Dengan berbagai alasan, ini bisa dimaklumi. Bagaimanapun Idul Fitri adalah suatu hari raya penting Islam yang terkait dengan ibadah wajib, yakni puasa Ramadan.
Tapi orang-orang Islam Indonesia ini belakangan juga suka meributkan hari raya umat agama lain. Setiap sekitar Natal seperti sekarang, kita suka cekcok. Jelas soalnya bukan tanggal. Dengan sengit, sebagian muslim mengharamkan kita untuk mengucapkan “Selamat Natal” kepada teman atau tentangga yang Kristen. Muslim yang mengucapkannya dituduh membahayakan akidah Islam, kalau bukan telah mengorbankannya. Jadi, ini bukan perkara sepele, apalagi main-main.
Menarik untuk dicatat, banyak pendukung pengharaman “Selamat Natal” yang sering merujuk pada Fatwa MUI 1981 dan pendapat Buya Hamka soal ini sebagai pijakan. Anehnya, ketika diselidik, MUI sendiri ternyata tidak pernah mengeluarkan fatwa yang mengharamkan ucapan Selamat Natal. Buya Hamka bahkan terang-terangan membolehkannya.

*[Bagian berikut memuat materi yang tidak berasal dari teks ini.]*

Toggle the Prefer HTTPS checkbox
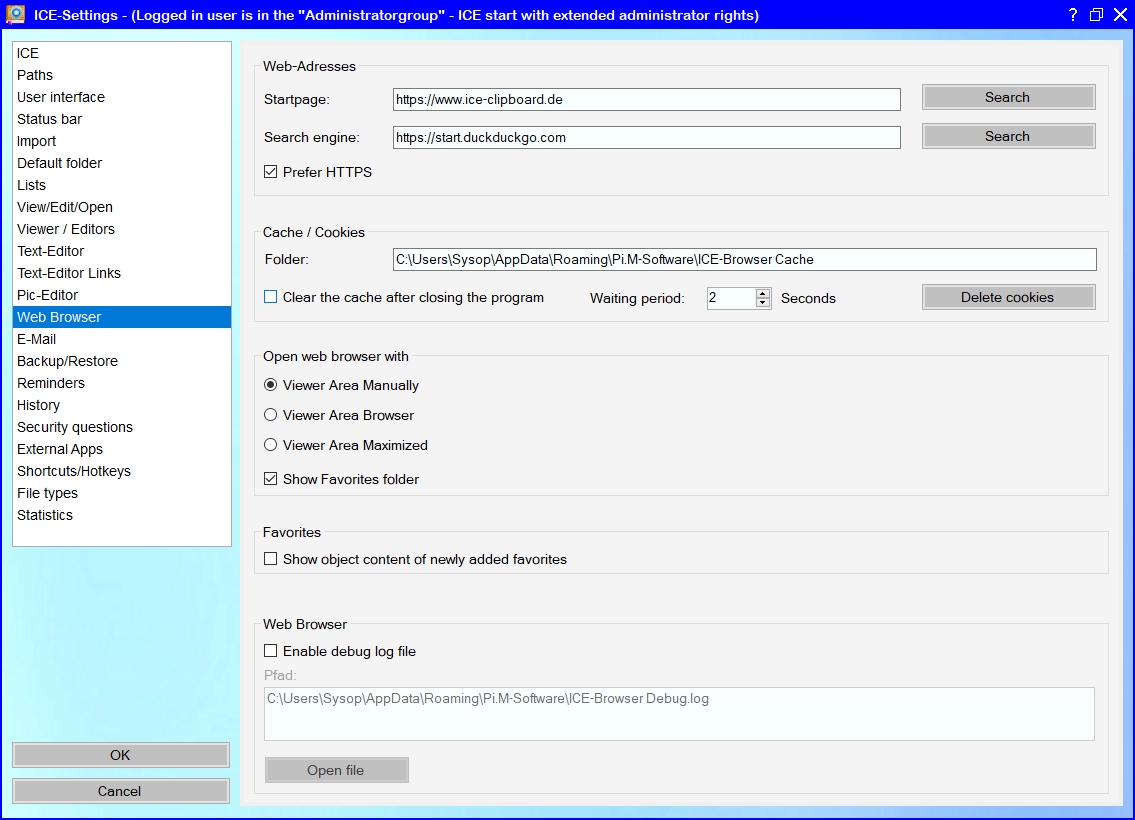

Sebagai bagian dari topik lebih luas, isu ini sebetulnya sudah berkali-kali dibahas dalam sejumlah riset yang lebih mendalam, antara lain seperti telah dilakukan oleh Atho’ Mudzhar (1996), Karel Steenbrink (2000) dan Mujiburrahman (2006). Tulisan kecil ini dibuat sebagai penegasan ulang saja, sekaligus klarifikasi. Mudah-mudahan ia bisa turut menjernihkan kembali “pesan berantai” yang entah dengan maksud apa isinya telah jauh terpelintir ketika sampai ke telinga kita.
* * *
Ketika menyampaikan program rutin “kuliyah shubuh” yang disiarkan Radio Republik Indonesia (RRI) pada tahun 1974, Buya Hamka mendapat pertanyaan dari seorang pendengar. “Apa sikap yang pantas kita tunjukkan sebagai muslim ketika diundang untuk menghadiri acara Natal dari teman atau tetangga yang beragama Kristen?” begitu kira-kira pertanyaannya. Karena keterbatasan waktu, Hamka kemudian memberikan jawaban tertulis berjudul “Toleransi Bukan Pengorbanan ‘Akidah” yang dimuat majalah Panji Masyarakat No. 142 tahun 1974.

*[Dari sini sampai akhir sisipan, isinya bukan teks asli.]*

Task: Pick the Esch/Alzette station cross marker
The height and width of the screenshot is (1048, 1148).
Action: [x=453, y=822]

Sembari menjelaskan perbedaan fundamental soal kedudukan Yesus—sebagai inkarnasi Tuhan dalam agama Kristen dan Isa a.s. sebagai seorang nabi dan manusia biasa dalam Islam—secara eksplisit Hamka menyatakan bahwa mengucapkan “Selamat Natal” sebagai ungkapan toleransi beragama adalah boleh-boleh saja. Tetapi orang Islam tidak dibenarkan berpartisipasi dalam ritual perayaan Natal.

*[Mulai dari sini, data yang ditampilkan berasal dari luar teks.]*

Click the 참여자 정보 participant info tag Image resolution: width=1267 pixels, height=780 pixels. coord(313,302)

Ilustrasinya, orang-orang Kristen juga sudah biasa menyampaikan ucapan “Selamat Idul Fitri” kepada kita, tapi mereka tentu tidak akan ikut sembahyang di masjid atau di lapangan terbuka yang kita selenggarakan. Ditambahkannya pula, jangankan berpartisipasi dalam perayaan ibadah Natal, sebagian ulama seperti Ibn Taimiyyah atau kelompok Persis di Indonesia bahkan juga melarang orang Islam merayakan Maulid yang merupakan hari lahir nabi kita sendiri. Ini semua dilakukan demi menjaga akidah.
Penjelasan Hamka itu tidak menimbulkan kontroversi apa pun. Dan memang tidak ada yang kontroversial di sana.
Sekitar lima tahun kemudian, Majelis Ulama Indonesia (MUI) yang dibentuk tahun 1975 oleh Orde Baru sebagai jembatan antara umat Islam dengan Pemerintah, mengeluarkan fatwa pada tanggal 7 Maret 1981 mengenai isu serupa. Ketua MUI-nya adalah Hamka yang hanya bersedia diangkat oleh Soeharto dengan satu syarat: “tidak akan menerima gaji dari Pemerintah” (demi memelihara independensi lembaganya).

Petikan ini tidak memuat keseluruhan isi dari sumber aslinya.